» **Activity**:
Filter the entries beneath this task, copying only the lines that hold the word "Enter".

» **Given entries**:

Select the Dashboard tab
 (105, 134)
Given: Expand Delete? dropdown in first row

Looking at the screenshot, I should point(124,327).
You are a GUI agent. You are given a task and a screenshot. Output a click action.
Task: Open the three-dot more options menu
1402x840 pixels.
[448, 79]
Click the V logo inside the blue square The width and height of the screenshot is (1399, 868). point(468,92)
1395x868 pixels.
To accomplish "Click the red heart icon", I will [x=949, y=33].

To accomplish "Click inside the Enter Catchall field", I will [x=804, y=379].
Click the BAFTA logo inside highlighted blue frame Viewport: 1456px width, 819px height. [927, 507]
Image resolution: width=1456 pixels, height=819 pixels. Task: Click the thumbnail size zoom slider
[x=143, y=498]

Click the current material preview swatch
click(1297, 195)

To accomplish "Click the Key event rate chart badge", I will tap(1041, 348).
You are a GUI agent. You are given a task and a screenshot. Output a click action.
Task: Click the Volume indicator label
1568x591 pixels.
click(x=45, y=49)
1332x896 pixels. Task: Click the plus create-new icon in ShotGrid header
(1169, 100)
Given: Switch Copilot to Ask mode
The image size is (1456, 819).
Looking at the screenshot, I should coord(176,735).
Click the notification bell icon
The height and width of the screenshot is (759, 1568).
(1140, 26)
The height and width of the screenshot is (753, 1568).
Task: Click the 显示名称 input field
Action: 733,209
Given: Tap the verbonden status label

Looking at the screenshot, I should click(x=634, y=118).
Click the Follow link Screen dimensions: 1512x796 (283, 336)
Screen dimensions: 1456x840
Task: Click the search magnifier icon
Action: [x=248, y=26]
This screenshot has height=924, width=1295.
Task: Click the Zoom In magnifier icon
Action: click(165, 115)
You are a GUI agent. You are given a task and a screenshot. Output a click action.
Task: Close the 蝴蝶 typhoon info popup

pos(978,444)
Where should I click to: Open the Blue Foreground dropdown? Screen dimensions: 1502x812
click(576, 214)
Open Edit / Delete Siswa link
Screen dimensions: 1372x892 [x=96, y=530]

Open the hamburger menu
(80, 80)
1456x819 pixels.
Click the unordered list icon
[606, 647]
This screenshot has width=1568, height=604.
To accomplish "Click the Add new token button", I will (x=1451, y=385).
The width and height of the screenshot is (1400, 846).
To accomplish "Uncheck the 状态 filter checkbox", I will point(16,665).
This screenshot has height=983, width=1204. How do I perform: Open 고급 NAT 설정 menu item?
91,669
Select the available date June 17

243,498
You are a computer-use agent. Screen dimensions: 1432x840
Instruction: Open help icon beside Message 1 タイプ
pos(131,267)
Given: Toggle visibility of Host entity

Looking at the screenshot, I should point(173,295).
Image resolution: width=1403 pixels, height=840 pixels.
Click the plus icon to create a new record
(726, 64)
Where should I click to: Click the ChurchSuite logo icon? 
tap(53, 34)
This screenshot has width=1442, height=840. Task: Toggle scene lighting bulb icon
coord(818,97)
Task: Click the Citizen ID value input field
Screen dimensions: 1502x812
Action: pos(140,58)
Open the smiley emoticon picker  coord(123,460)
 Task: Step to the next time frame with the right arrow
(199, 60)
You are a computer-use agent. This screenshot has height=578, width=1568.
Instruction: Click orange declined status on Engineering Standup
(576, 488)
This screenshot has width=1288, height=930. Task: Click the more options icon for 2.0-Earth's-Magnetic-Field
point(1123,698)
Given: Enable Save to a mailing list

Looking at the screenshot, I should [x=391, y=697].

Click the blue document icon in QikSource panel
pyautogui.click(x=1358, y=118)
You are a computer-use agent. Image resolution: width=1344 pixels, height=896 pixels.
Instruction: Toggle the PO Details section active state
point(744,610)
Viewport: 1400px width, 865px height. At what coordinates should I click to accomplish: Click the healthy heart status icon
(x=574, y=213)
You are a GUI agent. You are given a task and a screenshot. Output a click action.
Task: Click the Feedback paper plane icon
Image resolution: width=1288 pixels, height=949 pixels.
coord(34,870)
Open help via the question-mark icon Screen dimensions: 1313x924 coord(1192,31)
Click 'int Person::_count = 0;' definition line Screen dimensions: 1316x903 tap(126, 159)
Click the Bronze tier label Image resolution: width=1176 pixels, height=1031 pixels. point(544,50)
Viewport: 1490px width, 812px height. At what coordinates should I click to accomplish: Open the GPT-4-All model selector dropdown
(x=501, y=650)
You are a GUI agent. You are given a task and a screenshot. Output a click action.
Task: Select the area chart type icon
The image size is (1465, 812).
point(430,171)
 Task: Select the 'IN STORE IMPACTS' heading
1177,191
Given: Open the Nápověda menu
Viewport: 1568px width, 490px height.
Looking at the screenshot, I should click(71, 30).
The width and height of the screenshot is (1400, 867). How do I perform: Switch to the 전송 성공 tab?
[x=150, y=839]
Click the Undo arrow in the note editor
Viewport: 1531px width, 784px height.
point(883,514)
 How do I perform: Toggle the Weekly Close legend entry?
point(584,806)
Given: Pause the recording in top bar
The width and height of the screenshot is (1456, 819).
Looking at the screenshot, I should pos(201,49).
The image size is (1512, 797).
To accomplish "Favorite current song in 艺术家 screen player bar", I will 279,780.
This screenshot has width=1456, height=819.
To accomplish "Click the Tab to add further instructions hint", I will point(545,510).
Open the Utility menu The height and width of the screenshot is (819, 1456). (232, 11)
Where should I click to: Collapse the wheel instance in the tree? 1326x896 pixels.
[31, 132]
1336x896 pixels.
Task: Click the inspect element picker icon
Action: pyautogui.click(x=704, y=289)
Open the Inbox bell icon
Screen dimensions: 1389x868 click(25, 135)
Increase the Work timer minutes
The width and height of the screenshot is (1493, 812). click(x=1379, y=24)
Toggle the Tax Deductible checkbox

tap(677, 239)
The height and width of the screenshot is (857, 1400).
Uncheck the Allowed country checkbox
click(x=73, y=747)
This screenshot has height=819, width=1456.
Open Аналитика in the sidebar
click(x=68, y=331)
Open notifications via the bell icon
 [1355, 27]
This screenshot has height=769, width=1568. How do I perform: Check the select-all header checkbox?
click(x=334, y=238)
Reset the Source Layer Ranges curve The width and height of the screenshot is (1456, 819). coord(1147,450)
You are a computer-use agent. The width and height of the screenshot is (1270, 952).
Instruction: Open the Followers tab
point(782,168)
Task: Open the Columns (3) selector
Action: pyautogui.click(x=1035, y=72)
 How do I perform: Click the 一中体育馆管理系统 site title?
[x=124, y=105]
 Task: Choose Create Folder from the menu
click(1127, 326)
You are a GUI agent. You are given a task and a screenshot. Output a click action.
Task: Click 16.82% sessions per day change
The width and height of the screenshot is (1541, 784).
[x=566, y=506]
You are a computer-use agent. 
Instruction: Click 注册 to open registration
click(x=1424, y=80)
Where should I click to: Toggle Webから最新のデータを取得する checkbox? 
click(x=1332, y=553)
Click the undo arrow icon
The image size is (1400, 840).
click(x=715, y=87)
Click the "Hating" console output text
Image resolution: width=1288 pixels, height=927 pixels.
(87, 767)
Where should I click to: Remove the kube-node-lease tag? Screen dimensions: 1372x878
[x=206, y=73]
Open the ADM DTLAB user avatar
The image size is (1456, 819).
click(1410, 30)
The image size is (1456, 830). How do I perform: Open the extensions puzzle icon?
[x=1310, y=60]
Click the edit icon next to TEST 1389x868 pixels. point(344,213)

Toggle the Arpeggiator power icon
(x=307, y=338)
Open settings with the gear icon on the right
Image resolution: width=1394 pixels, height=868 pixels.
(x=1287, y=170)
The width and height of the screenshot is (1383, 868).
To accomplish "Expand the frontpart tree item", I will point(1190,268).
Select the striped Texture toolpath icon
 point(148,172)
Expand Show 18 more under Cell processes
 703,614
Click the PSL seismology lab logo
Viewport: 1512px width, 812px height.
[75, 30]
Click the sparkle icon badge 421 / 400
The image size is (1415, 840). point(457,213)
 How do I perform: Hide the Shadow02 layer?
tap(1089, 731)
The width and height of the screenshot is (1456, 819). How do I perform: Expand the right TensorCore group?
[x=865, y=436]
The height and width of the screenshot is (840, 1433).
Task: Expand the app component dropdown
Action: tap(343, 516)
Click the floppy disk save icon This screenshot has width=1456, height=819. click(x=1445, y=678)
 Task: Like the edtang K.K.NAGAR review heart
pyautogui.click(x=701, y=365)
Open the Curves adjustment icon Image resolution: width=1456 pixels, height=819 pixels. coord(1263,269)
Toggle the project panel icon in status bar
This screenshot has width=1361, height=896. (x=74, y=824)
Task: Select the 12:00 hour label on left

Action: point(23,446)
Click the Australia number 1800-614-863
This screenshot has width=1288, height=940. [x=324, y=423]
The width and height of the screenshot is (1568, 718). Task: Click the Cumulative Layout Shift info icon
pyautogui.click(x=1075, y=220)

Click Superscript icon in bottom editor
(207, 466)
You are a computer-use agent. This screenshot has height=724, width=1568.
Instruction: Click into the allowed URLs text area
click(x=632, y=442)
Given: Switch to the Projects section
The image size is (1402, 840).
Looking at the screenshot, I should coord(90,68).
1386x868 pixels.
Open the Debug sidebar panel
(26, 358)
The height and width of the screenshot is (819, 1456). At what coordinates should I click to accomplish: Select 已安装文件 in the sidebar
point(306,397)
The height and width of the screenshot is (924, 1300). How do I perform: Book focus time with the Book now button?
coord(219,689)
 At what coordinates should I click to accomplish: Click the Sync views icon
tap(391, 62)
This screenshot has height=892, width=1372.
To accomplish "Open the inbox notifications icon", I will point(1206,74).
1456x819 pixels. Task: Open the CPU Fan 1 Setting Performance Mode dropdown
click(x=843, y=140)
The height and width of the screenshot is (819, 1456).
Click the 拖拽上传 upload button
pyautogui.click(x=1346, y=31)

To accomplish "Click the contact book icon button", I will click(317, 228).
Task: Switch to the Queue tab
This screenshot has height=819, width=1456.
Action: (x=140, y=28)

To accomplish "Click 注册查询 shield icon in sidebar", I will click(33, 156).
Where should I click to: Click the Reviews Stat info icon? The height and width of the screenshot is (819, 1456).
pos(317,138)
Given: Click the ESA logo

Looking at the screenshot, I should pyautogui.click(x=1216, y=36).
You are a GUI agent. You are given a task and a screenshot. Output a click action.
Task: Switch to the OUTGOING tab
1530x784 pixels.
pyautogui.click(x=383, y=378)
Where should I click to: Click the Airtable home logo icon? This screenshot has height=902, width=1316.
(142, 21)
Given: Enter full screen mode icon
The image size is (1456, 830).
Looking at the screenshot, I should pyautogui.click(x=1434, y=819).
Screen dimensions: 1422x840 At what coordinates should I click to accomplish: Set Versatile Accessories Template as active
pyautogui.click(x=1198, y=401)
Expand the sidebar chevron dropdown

» **Written answer**:
To accomplish "Click inside the Enter Catchall field", I will [x=804, y=379].
Given: Enter full screen mode icon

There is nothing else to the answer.